_YOUR INSTRUCTIONS:_
Take the data that sits below and write it out again exactly.

_INPUT FOR THIS TASK:_
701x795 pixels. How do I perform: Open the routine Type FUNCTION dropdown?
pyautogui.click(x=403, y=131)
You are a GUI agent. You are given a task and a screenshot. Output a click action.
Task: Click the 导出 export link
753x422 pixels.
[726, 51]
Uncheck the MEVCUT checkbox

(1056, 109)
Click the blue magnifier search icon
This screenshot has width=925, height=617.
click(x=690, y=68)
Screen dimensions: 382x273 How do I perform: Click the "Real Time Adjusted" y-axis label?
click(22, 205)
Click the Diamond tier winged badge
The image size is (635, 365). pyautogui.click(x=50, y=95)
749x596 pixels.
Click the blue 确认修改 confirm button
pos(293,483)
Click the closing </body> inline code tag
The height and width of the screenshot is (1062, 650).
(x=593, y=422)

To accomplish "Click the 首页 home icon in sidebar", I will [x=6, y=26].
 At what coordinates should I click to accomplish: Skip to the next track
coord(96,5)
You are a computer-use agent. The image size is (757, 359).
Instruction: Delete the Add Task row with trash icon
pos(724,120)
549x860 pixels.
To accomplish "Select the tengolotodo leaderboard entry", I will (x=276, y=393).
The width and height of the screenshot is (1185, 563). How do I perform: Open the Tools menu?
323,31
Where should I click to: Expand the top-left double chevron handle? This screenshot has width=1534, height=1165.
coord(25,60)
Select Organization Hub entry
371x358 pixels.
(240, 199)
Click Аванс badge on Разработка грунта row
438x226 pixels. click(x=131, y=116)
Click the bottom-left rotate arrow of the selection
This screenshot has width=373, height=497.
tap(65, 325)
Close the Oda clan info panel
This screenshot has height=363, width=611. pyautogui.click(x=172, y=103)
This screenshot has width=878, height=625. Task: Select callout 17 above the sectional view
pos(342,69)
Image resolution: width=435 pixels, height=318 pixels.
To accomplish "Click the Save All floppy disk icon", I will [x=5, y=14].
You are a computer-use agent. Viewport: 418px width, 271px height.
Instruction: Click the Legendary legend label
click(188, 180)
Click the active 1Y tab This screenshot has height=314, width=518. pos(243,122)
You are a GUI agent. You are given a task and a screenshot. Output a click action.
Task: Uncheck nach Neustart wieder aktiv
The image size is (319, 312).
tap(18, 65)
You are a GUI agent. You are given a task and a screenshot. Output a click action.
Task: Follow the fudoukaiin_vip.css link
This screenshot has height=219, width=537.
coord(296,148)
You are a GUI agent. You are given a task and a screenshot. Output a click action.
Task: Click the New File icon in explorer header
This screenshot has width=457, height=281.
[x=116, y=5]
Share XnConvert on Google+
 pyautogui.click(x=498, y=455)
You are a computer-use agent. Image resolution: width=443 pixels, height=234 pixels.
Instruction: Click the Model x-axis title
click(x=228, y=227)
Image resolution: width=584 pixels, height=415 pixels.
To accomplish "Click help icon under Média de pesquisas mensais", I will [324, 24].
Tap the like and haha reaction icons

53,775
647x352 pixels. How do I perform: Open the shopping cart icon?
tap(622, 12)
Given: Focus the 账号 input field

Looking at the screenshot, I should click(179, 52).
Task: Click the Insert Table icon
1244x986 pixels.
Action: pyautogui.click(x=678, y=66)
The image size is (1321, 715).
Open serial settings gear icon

_RESPONSE TO THE EXERCISE:_
701x795 pixels. How do I perform: Open the routine Type FUNCTION dropdown?
pyautogui.click(x=403, y=131)
You are a GUI agent. You are given a task and a screenshot. Output a click action.
Task: Click the 导出 export link
753x422 pixels.
[726, 51]
Uncheck the MEVCUT checkbox

(1056, 109)
Click the blue magnifier search icon
This screenshot has width=925, height=617.
click(x=690, y=68)
Screen dimensions: 382x273 How do I perform: Click the "Real Time Adjusted" y-axis label?
click(22, 205)
Click the Diamond tier winged badge
The image size is (635, 365). pyautogui.click(x=50, y=95)
749x596 pixels.
Click the blue 确认修改 confirm button
pos(293,483)
Click the closing </body> inline code tag
The height and width of the screenshot is (1062, 650).
(x=593, y=422)

To accomplish "Click the 首页 home icon in sidebar", I will [x=6, y=26].
 At what coordinates should I click to accomplish: Skip to the next track
coord(96,5)
You are a computer-use agent. The image size is (757, 359).
Instruction: Delete the Add Task row with trash icon
pos(724,120)
549x860 pixels.
To accomplish "Select the tengolotodo leaderboard entry", I will (x=276, y=393).
The width and height of the screenshot is (1185, 563). How do I perform: Open the Tools menu?
323,31
Where should I click to: Expand the top-left double chevron handle? This screenshot has width=1534, height=1165.
coord(25,60)
Select Organization Hub entry
371x358 pixels.
(240, 199)
Click Аванс badge on Разработка грунта row
438x226 pixels. click(x=131, y=116)
Click the bottom-left rotate arrow of the selection
This screenshot has width=373, height=497.
tap(65, 325)
Close the Oda clan info panel
This screenshot has height=363, width=611. pyautogui.click(x=172, y=103)
This screenshot has width=878, height=625. Task: Select callout 17 above the sectional view
pos(342,69)
Image resolution: width=435 pixels, height=318 pixels.
To accomplish "Click the Save All floppy disk icon", I will [x=5, y=14].
You are a computer-use agent. Viewport: 418px width, 271px height.
Instruction: Click the Legendary legend label
click(188, 180)
Click the active 1Y tab This screenshot has height=314, width=518. pos(243,122)
You are a GUI agent. You are given a task and a screenshot. Output a click action.
Task: Uncheck nach Neustart wieder aktiv
The image size is (319, 312).
tap(18, 65)
You are a GUI agent. You are given a task and a screenshot. Output a click action.
Task: Follow the fudoukaiin_vip.css link
This screenshot has height=219, width=537.
coord(296,148)
You are a GUI agent. You are given a task and a screenshot. Output a click action.
Task: Click the New File icon in explorer header
This screenshot has width=457, height=281.
[x=116, y=5]
Share XnConvert on Google+
 pyautogui.click(x=498, y=455)
You are a computer-use agent. Image resolution: width=443 pixels, height=234 pixels.
Instruction: Click the Model x-axis title
click(x=228, y=227)
Image resolution: width=584 pixels, height=415 pixels.
To accomplish "Click help icon under Média de pesquisas mensais", I will [324, 24].
Tap the like and haha reaction icons

53,775
647x352 pixels. How do I perform: Open the shopping cart icon?
tap(622, 12)
Given: Focus the 账号 input field

Looking at the screenshot, I should click(179, 52).
Task: Click the Insert Table icon
1244x986 pixels.
Action: pyautogui.click(x=678, y=66)
The image size is (1321, 715).
Open serial settings gear icon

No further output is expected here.